In the pharmaceutical industry, quality audits are critical for ensuring compliance with Good Manufacturing Practices (GMP), regulatory guidelines, and internal quality standards. The main types of audits include:

Types of Quality Audits in Pharma

1. Internal Audit (Self-Inspection)

   • Conducted by the company’s own quality assurance team.

   • Ensures compliance with SOPs, GMP, and internal policies.

2. External Audit (Second-Party Audit)

   • Performed by a company on its suppliers, contract manufacturers, or service providers.

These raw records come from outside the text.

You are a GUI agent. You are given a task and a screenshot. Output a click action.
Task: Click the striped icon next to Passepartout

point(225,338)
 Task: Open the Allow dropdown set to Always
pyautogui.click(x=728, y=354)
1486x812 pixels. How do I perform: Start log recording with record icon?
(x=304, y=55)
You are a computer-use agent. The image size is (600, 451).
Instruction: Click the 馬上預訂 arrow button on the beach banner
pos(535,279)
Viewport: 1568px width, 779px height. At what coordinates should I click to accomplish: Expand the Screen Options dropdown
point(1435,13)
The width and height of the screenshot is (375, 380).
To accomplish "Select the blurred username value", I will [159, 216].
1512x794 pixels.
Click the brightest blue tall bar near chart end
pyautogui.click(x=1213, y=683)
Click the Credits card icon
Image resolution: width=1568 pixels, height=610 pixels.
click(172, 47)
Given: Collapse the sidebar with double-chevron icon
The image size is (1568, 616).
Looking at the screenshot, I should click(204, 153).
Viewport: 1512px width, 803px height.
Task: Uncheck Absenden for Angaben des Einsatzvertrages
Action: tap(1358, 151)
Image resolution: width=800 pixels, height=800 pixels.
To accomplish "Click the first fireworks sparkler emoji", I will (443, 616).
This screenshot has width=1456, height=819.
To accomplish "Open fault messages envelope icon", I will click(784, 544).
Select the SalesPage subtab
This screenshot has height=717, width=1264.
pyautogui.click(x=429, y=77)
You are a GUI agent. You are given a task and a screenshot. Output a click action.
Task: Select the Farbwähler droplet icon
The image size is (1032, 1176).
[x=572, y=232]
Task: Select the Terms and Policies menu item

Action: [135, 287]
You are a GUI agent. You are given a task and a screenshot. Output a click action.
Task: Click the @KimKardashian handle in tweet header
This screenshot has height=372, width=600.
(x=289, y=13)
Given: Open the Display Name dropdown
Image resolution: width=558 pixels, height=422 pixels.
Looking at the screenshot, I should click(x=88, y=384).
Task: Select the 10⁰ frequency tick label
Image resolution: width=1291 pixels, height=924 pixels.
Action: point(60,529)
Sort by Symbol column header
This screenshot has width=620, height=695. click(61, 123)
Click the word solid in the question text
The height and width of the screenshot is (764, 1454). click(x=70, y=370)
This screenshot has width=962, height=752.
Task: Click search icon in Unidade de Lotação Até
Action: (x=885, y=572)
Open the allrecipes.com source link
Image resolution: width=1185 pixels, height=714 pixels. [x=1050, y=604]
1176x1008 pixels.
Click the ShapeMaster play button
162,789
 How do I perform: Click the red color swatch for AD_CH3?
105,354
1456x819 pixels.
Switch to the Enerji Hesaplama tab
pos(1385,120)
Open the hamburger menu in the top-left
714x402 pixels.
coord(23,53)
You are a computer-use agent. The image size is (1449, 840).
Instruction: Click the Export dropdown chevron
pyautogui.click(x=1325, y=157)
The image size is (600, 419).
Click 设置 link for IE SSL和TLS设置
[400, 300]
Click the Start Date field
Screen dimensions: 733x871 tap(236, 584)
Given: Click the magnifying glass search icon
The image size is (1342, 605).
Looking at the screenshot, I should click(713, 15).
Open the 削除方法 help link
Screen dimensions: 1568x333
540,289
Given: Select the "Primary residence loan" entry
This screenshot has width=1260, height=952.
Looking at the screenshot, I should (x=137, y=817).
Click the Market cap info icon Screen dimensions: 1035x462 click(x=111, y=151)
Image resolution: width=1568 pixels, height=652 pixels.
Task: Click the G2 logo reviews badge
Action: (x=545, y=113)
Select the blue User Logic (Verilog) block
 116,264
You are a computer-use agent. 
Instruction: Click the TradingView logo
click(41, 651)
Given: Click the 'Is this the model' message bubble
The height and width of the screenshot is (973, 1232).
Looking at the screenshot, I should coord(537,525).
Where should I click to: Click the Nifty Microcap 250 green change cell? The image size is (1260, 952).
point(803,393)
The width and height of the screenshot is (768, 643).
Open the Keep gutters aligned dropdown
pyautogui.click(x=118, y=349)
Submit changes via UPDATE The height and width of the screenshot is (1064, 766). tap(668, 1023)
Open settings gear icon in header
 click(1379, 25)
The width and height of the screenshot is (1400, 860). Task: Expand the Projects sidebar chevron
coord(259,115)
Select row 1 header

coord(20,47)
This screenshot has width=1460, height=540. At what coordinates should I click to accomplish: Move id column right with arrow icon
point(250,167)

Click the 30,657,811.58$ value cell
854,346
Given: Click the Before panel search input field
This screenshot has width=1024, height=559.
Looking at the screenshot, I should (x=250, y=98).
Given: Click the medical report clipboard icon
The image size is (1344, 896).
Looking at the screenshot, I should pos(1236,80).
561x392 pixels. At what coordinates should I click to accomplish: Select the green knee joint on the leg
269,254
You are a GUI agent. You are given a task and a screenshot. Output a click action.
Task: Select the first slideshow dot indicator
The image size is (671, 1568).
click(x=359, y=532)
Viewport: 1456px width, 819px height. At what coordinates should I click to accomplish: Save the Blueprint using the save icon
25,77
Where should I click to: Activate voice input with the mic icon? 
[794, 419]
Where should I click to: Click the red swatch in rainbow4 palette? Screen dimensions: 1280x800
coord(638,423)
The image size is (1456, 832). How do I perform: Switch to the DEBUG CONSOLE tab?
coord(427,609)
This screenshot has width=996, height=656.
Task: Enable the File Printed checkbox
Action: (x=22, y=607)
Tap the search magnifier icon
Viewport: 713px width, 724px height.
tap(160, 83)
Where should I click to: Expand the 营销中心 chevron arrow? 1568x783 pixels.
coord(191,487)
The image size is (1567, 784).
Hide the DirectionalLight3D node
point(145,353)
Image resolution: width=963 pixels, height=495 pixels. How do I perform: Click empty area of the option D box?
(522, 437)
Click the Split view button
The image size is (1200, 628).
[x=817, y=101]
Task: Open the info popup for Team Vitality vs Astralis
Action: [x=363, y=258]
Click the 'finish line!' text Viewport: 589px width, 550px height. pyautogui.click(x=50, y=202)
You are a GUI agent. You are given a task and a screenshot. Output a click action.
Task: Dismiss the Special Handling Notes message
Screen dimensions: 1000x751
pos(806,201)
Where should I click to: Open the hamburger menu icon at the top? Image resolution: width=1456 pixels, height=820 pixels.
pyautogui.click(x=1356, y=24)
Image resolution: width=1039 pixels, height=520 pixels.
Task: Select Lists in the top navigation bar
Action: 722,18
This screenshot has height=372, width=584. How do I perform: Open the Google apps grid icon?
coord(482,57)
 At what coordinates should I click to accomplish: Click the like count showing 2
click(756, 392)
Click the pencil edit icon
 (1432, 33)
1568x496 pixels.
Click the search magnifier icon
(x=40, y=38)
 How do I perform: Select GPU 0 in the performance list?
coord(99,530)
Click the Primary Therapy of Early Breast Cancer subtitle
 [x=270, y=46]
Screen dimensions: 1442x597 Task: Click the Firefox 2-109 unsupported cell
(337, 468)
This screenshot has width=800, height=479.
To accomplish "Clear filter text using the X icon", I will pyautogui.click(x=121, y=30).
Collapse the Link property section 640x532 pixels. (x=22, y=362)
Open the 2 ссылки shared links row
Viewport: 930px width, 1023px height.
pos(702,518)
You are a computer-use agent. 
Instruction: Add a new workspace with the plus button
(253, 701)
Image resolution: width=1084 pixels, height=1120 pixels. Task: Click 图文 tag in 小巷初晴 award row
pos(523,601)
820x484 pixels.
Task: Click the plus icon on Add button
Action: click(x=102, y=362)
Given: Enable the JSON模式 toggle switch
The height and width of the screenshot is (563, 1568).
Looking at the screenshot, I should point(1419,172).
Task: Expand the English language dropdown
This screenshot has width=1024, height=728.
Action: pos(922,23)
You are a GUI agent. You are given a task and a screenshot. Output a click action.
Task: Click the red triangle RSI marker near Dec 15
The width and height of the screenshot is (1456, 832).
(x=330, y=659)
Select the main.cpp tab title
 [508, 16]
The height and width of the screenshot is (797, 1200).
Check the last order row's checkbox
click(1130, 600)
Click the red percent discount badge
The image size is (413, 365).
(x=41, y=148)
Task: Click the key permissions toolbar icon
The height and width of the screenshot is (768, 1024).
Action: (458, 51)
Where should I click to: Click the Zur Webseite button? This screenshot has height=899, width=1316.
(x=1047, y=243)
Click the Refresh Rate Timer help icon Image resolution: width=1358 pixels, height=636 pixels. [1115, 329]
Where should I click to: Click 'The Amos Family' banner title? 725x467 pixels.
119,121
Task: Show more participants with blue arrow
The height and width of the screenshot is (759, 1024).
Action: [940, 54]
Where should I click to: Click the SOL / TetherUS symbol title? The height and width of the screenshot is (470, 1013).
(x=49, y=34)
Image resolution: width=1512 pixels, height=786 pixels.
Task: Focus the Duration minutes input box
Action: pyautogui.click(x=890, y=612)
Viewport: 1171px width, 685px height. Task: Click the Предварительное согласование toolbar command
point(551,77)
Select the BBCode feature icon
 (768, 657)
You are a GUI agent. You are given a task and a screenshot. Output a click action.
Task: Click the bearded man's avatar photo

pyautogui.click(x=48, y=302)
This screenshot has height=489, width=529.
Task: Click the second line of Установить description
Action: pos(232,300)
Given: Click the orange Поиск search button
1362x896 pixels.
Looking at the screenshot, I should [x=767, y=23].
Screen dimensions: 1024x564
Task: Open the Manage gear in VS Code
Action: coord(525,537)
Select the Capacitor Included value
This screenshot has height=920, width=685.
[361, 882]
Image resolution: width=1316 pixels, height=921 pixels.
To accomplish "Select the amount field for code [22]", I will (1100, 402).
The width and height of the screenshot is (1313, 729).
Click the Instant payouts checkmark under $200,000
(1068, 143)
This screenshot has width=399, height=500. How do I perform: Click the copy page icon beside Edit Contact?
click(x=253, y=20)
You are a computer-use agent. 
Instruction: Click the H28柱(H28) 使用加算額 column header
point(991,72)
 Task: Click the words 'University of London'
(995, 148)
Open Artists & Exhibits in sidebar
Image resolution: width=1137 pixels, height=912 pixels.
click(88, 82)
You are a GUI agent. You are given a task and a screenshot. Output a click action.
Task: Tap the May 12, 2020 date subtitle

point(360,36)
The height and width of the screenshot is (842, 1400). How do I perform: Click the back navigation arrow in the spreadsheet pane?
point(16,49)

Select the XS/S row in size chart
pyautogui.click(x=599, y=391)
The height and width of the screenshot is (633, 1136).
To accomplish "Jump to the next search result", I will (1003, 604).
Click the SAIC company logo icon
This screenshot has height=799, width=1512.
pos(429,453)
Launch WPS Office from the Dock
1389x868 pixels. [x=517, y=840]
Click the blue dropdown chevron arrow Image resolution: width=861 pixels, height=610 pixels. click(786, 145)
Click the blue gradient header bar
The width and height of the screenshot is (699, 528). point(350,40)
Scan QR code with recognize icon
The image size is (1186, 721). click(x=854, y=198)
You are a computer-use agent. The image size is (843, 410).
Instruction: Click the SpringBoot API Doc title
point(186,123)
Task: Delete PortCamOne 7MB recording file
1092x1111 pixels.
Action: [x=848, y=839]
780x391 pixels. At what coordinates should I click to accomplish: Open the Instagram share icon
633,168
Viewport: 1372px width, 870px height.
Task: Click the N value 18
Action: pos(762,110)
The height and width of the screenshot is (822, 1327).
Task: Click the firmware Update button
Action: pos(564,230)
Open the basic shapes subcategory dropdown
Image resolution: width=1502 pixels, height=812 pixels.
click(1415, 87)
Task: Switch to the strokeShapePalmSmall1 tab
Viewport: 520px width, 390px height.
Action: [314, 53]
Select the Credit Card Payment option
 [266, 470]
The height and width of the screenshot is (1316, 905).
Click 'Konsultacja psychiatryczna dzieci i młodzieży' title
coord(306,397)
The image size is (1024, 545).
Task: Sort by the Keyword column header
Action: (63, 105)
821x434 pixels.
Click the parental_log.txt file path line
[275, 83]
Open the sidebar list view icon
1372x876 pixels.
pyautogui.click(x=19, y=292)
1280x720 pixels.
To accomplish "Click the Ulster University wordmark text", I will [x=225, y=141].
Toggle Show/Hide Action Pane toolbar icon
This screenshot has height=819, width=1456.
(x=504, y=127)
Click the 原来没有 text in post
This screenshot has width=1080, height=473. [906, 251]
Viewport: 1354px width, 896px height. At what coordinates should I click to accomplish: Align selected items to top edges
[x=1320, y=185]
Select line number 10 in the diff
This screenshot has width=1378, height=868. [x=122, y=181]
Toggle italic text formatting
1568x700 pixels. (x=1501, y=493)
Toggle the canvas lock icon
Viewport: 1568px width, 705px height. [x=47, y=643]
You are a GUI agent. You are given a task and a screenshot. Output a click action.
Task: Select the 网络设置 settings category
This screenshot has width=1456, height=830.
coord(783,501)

   • Evaluates compliance with agreed standards and quality requirements.

3. Regulatory Audit (Third-Party / Regulatory Authority Audit)

   • Conducted by regulatory bodies (e.g., FDA, EMA, MHRA, WHO).

   • Ensures compliance with regional and international regulations.

4. Supplier/ Vendor Audit

   • Focused specifically on evaluating raw material suppliers, API manufacturers, packaging suppliers, etc.

   • Ensures material quality and reliability of supply chain.

5. For-Cause Audit

   • Triggered by a specific event, deviation, complaint, or suspected non-compliance.

   • Targeted and detailed investigation.

6. Certification Audit

   • Conducted by third-party certifying bodies.

   • Assesses compliance with standards like ISO 9001, ISO 13485, ISO 14001.

7. Follow-Up Audit (Re-Audit)

   • Done after a previous audit to verify corrective and preventive actions (CAPA) have been implemented effectively.

8. Routine / Scheduled Audit

   • Regularly planned audits based on audit schedules.

   • Preventive approach to maintain compliance and continuous improvement.